1993

Vares, Sirje; Häkkinen, Tarja

The publication comprises two experimental parts. In the first part, 14 different kinds of steel, polypropylene and polyacrylonitrile fibres are studied in order to make high-strength fibre-reinforced concrete. The effect of fibre type and volume on the load-deflection behaviour of FRC is studied and discussed. When the steel fibre volume fraction is low there is usually no significant increase in the "first crack" and flexural strengths, but the toughness of concrete can be significantly increased over that of plane matrix. Thin fibres with rather high specific surface area increase the most significantly the "first crack" strength of the composite. The effectiveness of increasing the fibre volume depends on the fibre type. Roughly speaking, the more effective the fibres are in terms of flexural strength, the more advantageous is the increase in fibre volume. On the other hand, the best fibres give the composite very good toughness already at low fibre contents. The fibre-spreading and slurry-infiltration method can be employed to make steel FRC with very high fibre content. The maximum obtainable fibre volume depends significantly on the stiffness and shape of the fibres.
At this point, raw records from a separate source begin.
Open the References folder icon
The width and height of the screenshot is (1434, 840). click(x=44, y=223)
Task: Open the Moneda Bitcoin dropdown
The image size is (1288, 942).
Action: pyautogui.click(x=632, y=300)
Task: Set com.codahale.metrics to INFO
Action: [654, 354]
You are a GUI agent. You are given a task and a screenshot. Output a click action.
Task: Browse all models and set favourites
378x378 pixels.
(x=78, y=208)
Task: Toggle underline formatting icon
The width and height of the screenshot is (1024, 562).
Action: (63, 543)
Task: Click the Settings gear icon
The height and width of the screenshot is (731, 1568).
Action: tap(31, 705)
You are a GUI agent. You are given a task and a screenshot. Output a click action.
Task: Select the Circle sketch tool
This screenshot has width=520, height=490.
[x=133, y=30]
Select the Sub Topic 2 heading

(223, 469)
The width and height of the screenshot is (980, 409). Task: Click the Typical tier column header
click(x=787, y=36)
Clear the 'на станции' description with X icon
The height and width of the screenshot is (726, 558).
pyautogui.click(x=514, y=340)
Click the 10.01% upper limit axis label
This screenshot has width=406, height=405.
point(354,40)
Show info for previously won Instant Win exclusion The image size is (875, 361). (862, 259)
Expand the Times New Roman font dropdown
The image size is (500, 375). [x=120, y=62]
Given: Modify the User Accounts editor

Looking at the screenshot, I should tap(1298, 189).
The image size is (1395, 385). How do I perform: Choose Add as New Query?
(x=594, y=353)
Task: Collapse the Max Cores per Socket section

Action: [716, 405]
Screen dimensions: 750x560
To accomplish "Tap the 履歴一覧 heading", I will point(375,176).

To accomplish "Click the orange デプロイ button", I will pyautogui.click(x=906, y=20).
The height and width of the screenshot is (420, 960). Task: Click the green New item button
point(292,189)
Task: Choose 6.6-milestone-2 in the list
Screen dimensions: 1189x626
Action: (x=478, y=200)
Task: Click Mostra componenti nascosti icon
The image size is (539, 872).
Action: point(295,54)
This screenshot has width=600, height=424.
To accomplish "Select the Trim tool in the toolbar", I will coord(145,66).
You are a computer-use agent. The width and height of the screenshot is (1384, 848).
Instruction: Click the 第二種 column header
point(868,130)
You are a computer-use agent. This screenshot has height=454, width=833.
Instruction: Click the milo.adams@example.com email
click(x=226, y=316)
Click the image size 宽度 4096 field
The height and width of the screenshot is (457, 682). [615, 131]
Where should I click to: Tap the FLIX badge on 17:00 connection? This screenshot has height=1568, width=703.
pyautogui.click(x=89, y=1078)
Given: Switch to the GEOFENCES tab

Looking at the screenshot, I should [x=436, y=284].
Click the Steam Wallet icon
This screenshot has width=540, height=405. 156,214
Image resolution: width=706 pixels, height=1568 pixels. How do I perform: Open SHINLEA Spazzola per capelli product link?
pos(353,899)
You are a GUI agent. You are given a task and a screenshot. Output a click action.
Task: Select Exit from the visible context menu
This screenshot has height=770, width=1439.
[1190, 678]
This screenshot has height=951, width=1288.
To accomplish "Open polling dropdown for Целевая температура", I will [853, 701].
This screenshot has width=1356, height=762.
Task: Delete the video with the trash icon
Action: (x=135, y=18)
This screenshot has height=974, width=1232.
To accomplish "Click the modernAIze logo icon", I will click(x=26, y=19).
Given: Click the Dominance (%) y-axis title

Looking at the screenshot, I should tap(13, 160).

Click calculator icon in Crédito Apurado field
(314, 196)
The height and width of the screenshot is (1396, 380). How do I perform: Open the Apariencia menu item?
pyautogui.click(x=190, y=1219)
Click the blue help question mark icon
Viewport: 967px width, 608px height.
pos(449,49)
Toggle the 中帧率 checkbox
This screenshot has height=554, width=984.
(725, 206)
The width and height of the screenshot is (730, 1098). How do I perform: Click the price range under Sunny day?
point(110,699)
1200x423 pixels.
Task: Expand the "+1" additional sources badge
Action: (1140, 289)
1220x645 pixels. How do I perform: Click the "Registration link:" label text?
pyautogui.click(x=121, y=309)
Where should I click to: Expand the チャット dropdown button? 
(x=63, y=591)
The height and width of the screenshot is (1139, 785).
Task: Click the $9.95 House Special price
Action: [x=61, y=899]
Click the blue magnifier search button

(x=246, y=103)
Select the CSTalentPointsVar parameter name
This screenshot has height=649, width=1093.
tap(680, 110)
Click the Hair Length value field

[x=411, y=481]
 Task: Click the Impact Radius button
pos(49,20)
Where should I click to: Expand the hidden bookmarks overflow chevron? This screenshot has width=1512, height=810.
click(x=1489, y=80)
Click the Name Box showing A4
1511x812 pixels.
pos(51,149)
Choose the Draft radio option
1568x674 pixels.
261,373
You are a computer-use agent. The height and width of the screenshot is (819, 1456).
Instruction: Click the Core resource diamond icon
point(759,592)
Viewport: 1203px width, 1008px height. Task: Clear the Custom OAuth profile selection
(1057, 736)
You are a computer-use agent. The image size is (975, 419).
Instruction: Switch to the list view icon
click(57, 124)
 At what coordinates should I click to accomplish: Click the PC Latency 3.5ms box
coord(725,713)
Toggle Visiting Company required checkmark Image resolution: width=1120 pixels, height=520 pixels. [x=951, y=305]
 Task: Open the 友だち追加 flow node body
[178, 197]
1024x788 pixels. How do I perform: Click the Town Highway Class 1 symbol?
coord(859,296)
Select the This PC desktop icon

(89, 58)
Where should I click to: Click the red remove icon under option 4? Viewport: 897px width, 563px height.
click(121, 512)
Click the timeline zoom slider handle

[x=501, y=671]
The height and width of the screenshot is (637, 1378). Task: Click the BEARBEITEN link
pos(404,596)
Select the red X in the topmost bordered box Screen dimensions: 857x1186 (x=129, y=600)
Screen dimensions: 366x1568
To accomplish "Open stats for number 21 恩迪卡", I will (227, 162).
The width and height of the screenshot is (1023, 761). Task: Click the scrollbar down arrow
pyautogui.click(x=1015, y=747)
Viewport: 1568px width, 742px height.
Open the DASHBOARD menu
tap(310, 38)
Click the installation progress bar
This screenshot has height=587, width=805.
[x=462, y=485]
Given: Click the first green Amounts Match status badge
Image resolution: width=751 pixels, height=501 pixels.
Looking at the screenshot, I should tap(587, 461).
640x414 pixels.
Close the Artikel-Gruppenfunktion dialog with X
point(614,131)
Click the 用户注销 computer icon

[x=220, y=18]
However, the mechanical properties of composites depend not only on the fibre volume content, but significantly on the properties of steel fibres. The relatively high specific surface area of the polymer fibres (PAN and PP) affects advantageously the "first crack" strength of the composite. The results indicate that the bending of PAN fibres to the high-strength matrix is too high in relation to their strength to provide the composite with good toughness. In the second part of the report the influence of aging on the load-deflection behaviour of different kinds of FRC is studied. Different matrices reinforced with steel or polypropylene fibre were subjected to aging and temperature and humidity changes. High-strength fibre-reinforced concrete composites, especially those reinforced by steel fibres can withstand large variation of temperature and humidity without the performance of fibres being significantly weakened.